‘As mães brasileiras precisam ser orientadas a não engravidar’
O Brasil pode estar sendo palco da manifestação de um vírus capaz de incapacitar um número sem precedentes de brasileirinhos. Informe epidemiológico divulgado no dia 24 de novembro pelo Ministério da Saúde (MS) atesta que já são 739 casos notificados de microcefalia em recém-nascidos de 160 municípios de nove estados brasileiros do nordeste e centro-oeste. As causas do problema parecem ser complexas e ainda estão sendo investigadas pelas autoridades sanitárias. Mas há fortes suspeitas de que estejam relacionadas à entrada em circulação no país do Zika vírus, transmitido pelo aedes aegypti, aquele mosquito velho conhecido dos brasileiros por conta da dengue. É um quadro grave que, na avaliação de um dos maiores patologistas do país, o médico, professor da USP e pesquisador de Harvard, Paulo Saldiva, precisa ser tratado com a seriedade que a situação requer. “As mães brasileiras precisam ser orientadas a, se possível, não engravidar neste período”, alerta ele. Entretanto, o que se vê, na avaliação dele, é um ministro da Saúde que abusa da cautela enquanto apura melhor as causas do problema e parece esperar uma intervenção divina. Na imprensa, o assunto é tratado com um distanciamento que quase chega a configurar total invisibilidade.

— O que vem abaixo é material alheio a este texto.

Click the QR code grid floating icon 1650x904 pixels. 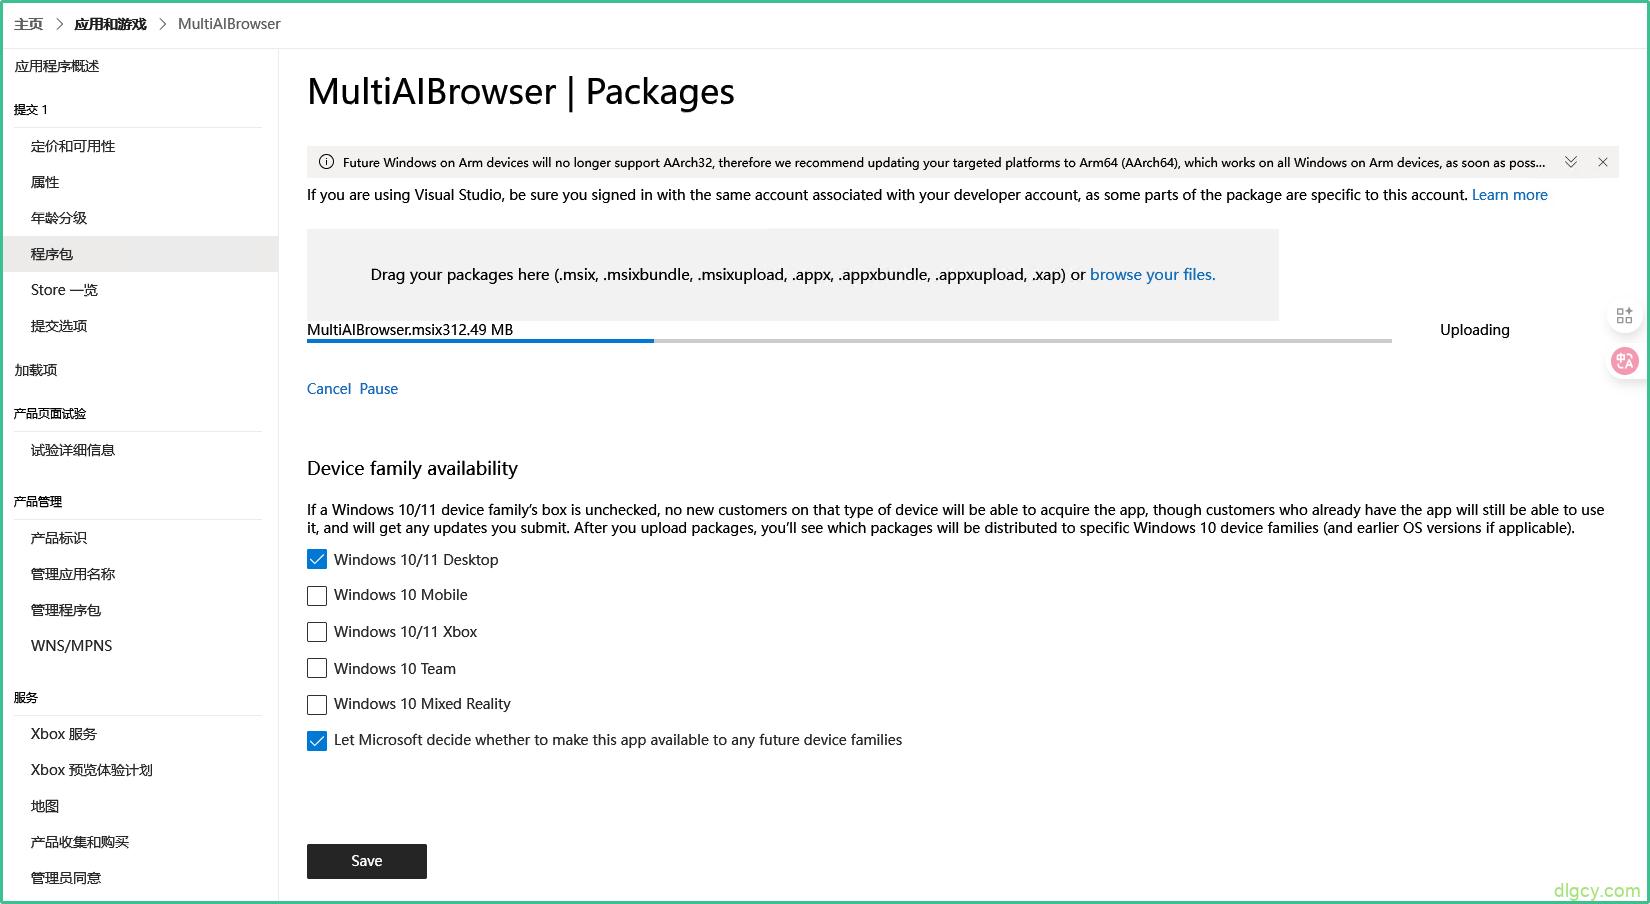pos(1624,316)
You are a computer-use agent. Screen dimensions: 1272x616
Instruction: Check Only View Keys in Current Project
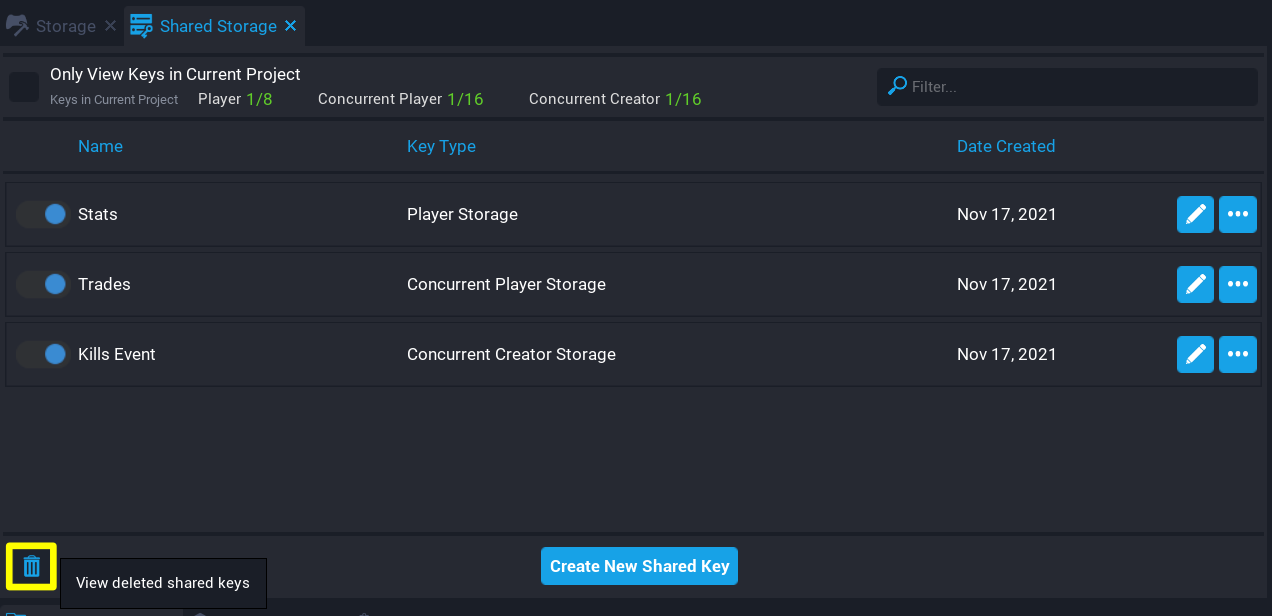pyautogui.click(x=24, y=87)
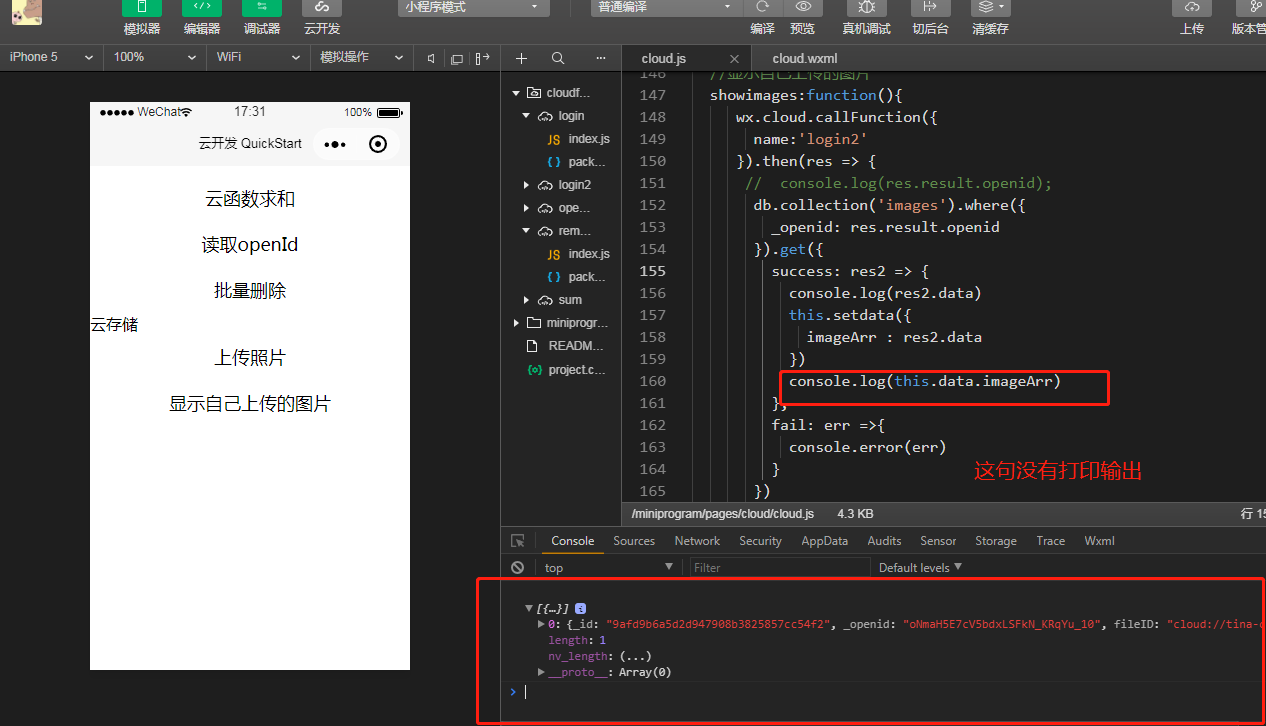Screen dimensions: 1266x726
Task: Click the clear console icon
Action: coord(517,567)
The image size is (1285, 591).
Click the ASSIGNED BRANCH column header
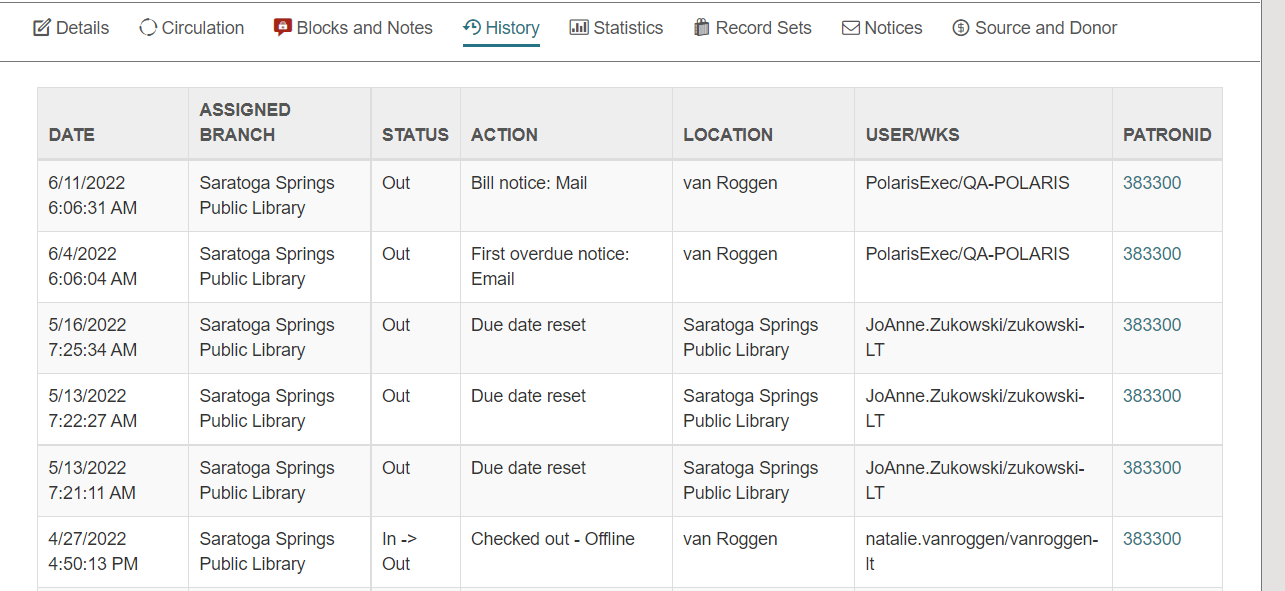tap(245, 122)
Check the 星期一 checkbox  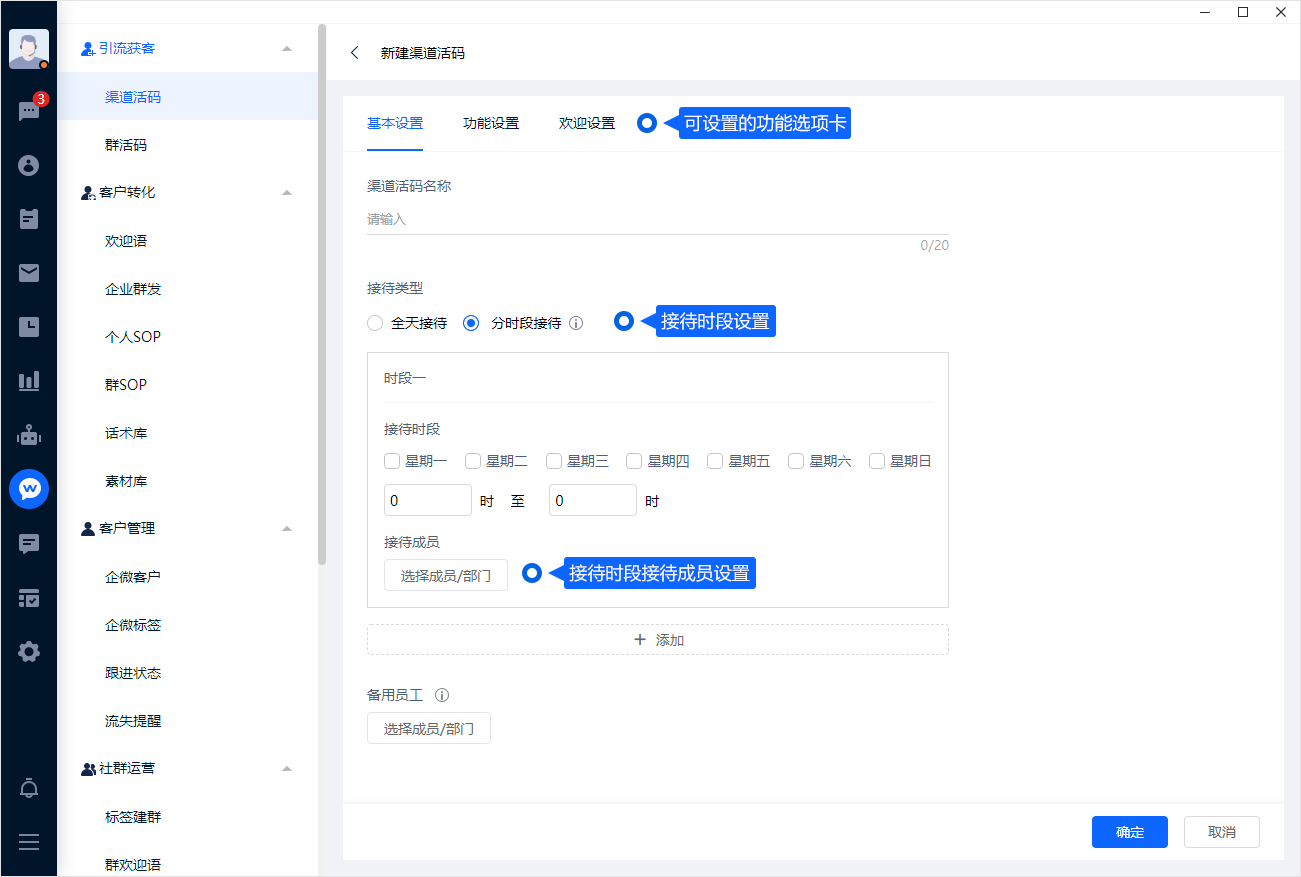(392, 461)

Na dúvida, o melhor é agir
Conforme Saldiva, a microcefalia pode ser decorrente de fatores diversos, que vão desde agentes contaminantes ambientais, como verificado, por exemplo, após o desastre radiativo em Cubatão, até deficiências nutricionais, como a de vitamina B-12 ou de ácido fólico, passando por infecções virais que a gestante contrai, como pode ser o caso do Zika vírus. Era, até então, considerado um problema de incidência relativamente rara no país, embora grave. Em 2014, foram 147 casos notificados no país inteiro. Em 2013, 167. “A microcefalia é um evento relativamente raro, mas muito incapacitante. A cabeça fica pequena porque o cérebro não cresceu. Então, há um prejuízo no desenvolvimento cerebral. E a pessoa vai ter várias sequelas: convulsões frequentes, retardo cognitivo, surdez, problemas motores. Dependendo da região do cérebro que não ficou legal, essas pessoas vão necessitar de acompanhamento para a vida inteira”, esclarece. Por isso, Saldiva defende que, ainda que as autoridades públicas ainda não tenham certeza de que a causa é virótica, a hora é de agir. “Como não existe vacina e nem tratamento para o Zika, a única possibilidade de conter o avanço da microcefalia, se a causa for mesmo o vírus, é pedir as mães que evitem engravidar e, se já estiverem grávidas, que evitem ter contato com pessoas com suspeita de dengue ou mesmo com o mosquito transmissor. Na dúvida se a causa é ou não o Zika vírus, o melhor a se fazer é trata-lo como se fosse”, aconselha.